Increasing participation in youth sports can help lower rates of childhood obesity, but it also increases the risk of injuries.
There are approximately 30 million to 45 million children and adolescents between age 6 years and age 18 years who participate in organized sports, and more than half of these compete in multiple sports.1 According to the National Federation of State High School Associations, approximately 7.7 million students participating in sports during the 2011-2012 school year.2
The CDC reports that sports- and recreation-related mTBIs have increased by 60% over the past decade, and emergency departments (EDs) treat an estimated 173,285 of these injuries among children and adolescents, from birth to age 19 years.3 A 2012 study looked at data from the High School Reporting Information Online injury surveillance system, a representative sample of 100 schools with injury incidence data for 20 different sports, and found that concussions represented 13.2% of all reported sports-related injuries.4
A 10-year examination of 25 high schools found that the rate of reported concussions increased more than fourfold between 1998 and 2008.5 The authors went on to note that these increases may have been partly attributable to increased awareness, reporting, and diagnosis of concussions.

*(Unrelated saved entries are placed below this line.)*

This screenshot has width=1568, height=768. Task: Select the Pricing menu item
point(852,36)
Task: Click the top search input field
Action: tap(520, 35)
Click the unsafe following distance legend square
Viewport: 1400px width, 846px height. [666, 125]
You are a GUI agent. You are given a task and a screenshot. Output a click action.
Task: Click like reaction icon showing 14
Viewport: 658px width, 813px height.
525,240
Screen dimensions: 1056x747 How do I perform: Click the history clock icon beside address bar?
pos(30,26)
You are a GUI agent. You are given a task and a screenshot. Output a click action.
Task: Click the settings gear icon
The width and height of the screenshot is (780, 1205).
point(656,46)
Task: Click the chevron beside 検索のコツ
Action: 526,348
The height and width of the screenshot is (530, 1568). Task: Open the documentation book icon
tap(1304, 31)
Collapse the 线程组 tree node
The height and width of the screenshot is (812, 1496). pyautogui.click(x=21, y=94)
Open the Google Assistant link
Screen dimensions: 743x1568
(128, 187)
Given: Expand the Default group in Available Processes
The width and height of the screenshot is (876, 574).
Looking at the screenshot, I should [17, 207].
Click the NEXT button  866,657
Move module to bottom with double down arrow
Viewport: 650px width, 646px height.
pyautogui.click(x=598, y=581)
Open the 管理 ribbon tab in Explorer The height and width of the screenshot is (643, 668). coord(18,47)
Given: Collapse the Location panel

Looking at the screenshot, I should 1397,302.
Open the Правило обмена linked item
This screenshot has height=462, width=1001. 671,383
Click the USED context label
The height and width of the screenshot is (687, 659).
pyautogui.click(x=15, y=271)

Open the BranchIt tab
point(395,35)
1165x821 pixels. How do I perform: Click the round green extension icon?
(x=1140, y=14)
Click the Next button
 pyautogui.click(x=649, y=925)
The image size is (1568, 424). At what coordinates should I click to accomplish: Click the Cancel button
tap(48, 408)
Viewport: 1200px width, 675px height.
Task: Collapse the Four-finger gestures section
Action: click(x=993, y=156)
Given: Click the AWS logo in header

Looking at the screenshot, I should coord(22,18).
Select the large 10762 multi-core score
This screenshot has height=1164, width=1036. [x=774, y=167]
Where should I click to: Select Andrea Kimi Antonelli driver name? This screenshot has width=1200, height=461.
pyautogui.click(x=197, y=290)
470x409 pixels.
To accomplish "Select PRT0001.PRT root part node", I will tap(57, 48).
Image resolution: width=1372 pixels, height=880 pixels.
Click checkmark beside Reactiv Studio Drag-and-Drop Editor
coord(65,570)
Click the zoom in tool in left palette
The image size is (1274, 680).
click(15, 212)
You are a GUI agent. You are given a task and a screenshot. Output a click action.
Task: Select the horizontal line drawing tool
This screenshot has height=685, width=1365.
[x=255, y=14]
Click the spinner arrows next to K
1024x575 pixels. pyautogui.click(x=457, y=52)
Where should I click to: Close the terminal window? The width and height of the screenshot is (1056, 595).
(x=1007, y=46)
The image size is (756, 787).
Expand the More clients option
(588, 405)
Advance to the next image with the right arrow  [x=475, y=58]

Despite increased incidence and awareness of TBI in the child and adolescent population, the research on sports-related concussions specific to children and adolescents is lagging behind.6
This dearth of research takes on added significance when combined with the knowledge that the evidence clearly shows that children and adolescents take longer to recover after a concussion than their adult counterparts.
What Is a Concussion?
The American Academy of Neurology defines a concussion as any trauma-induced alteration in mental status that may or may not include a loss of consciousness. A consensus statement released following the third International Conference on concussion in sport noted that a concussion could be defined as, “a complex pathophysiological process affecting the brain, induced by traumatic biomechanical forces.”7
Common features that can be used to describe the nature of a concussive head injury include:
- May be caused either by a direct blow to the head, face or neck, or a blow elsewhere on the body with an impulsive force transmitted to the head
- Typically results in the rapid onset of short-lived impairment of neurologic function that resolves spontaneously
- May result in neuropathologic changes, but the acute clinical symptoms largely reflect a functional disturbance rather than a structural injury
- Results in a graded set of clinical symptoms that may or may not involve loss of consciousness. Resolution of the clinical and cognitive symptoms typically follows a sequential course. In a small percentage of cases, however, post-concussive symptoms may be prolonged
- No abnormality on standard structural neuroimaging studies is seen in concussion7
With such diverse definitions, it is little wonder that considerable confusion about concussions exists among clinicians, researchers, coaches, parents and players.